A la lumière des éléments qui précèdent, il est donc aisé de constater qu’il est nécessaire d’établir une législation applicable à l’ensemble du pays, permettant de réguler de manière effective l’usage qui est fait de ces bornes d’échanges et distributeurs.

À cet effet, il aurait été envisageable de s’inspirer du système Robocoin existant notamment aux États-Unis, au Canada, à Hong-Kong et au Royaume-Uni. En effet, les bornes d’échange Robocoin permettent des formalités d’identification de l’individu reposant sur un contrôle biométrique. Ce contrôle peut notamment s’effectuer par une empreinte palmaire, par un enregistrement de la pièce d’identité, par une comparaison des traits du visage avec la pièce d’identité. Un tel système permettrait de recenser les utilisateurs de bitcoins, et de leur appliquer la même traçabilité que les utilisateurs de monnaies ordinaires. L’abandon de l’anonymat se traduira par la suppression du sentiment d’impunité qui règne sur le Darknet.
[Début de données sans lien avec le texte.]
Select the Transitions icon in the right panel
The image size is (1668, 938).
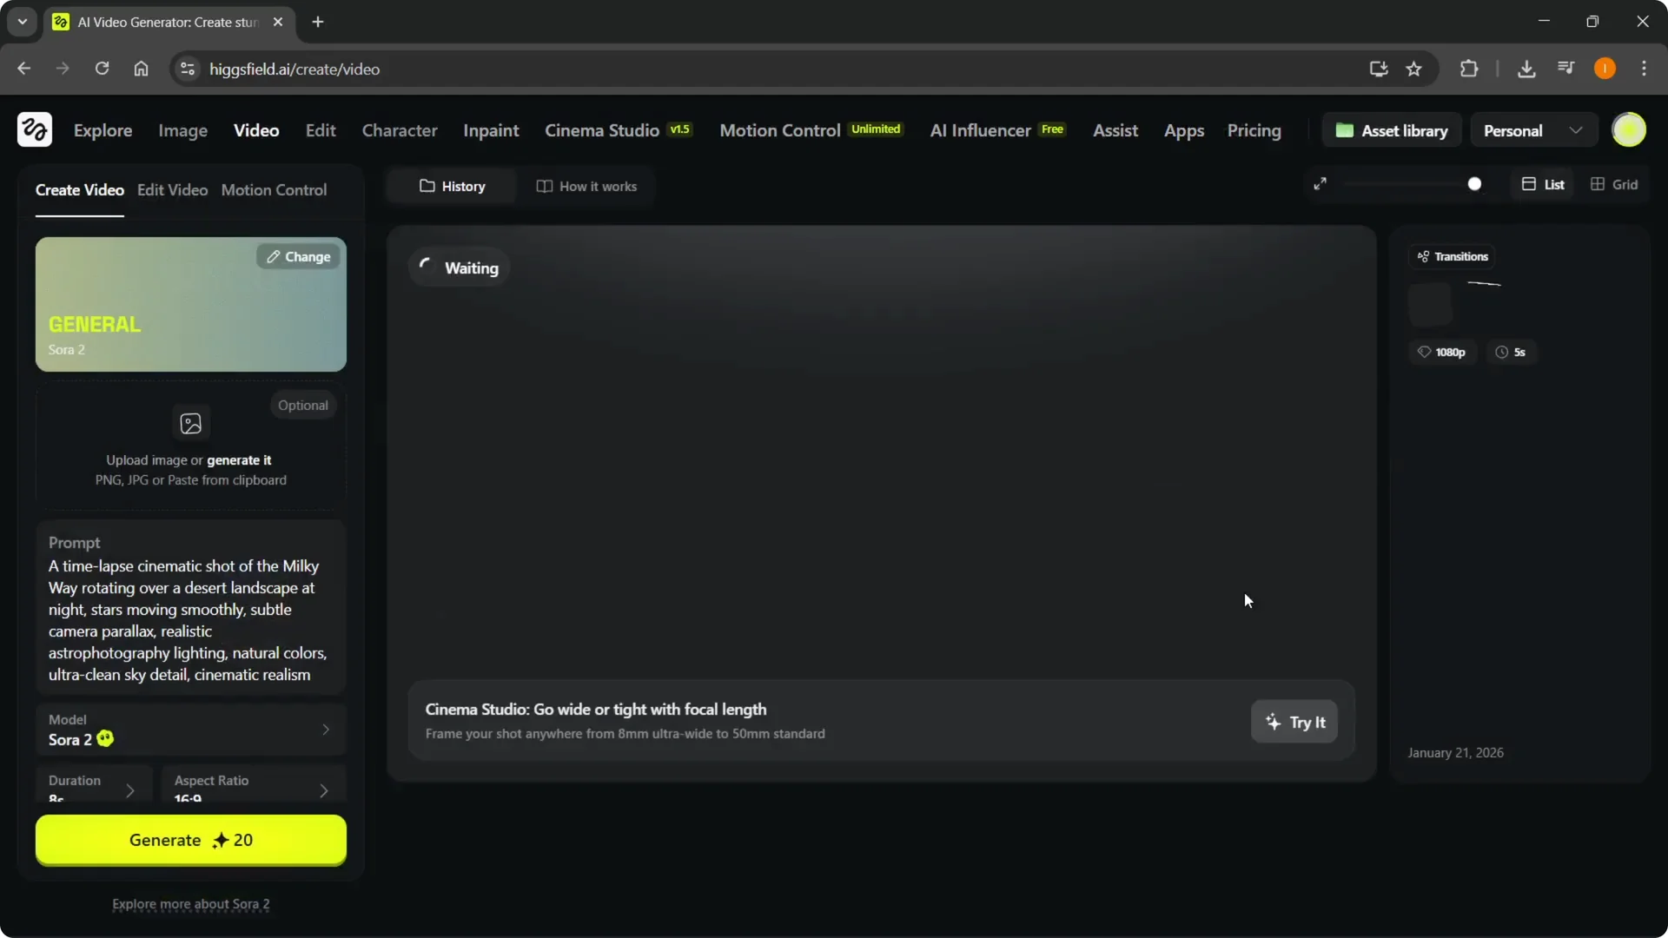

Toutefois, une solution plus efficace peut être préférée audit contrôle d’identité des acheteurs et des vendeurs : l’interdiction totale d’achat et de vente en espèces de crypto-monnaies par des bornes d’échanges et distributeurs par le biais d’argent en espèces, laquelle aurait pour effet de restreindre autant que possible tout lien entre les monnaies virtuelles et la cybercriminalité.
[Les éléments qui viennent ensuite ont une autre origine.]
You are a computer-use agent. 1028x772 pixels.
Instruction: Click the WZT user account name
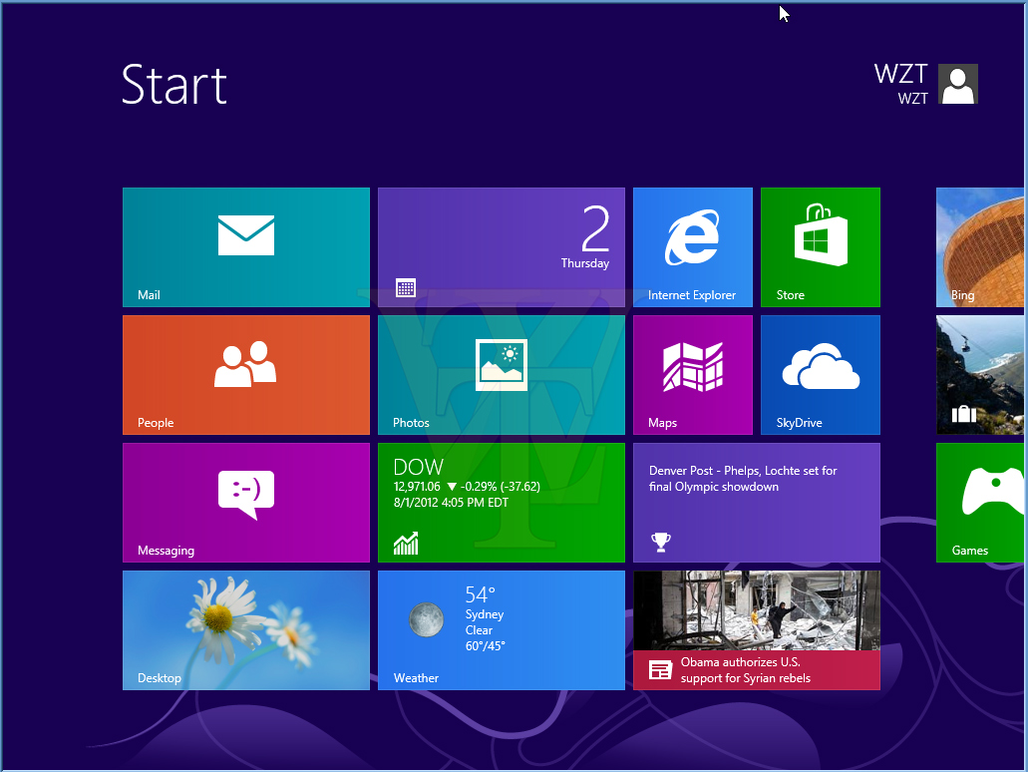(x=900, y=75)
Tel est l’objet de la présente proposition de loi.

PROPOSITION DE LOI

Article 1er

Sont qualifiées de crypto-monnaies, ou monnaies virtuelles, les valeurs monétaires dématérialisées et décentralisées utilisables sur les réseaux informatiques, grâce à l’utilisation de mécanisme cryptographiques.

Article 2

L’installation et l’utilisation de bornes d’échange et de distributeurs de crypto-monnaies permettant de convertir de l’argent en espèces en crypto-monnaies est interdite sur le territoire français.

 

Source : senat.fr 

 


[1] Il n’y a, à notre connaissance, qu’un seul distributeur de bitcoins encore en activité en France, c’est celui que la société espagnole GroupBTC/BTCFacil possède à Montpellier. La boutique PcDuo à Bois-Colombes a fermé le sien, tout comme La Maison du Bitcoin et MineOnCloud n’existe plus.

[2] Know your customer (KYC) : pratique consistant, pour les entreprises du secteur financier, à conserver l’identité de leurs clients et le registre de leurs transactions.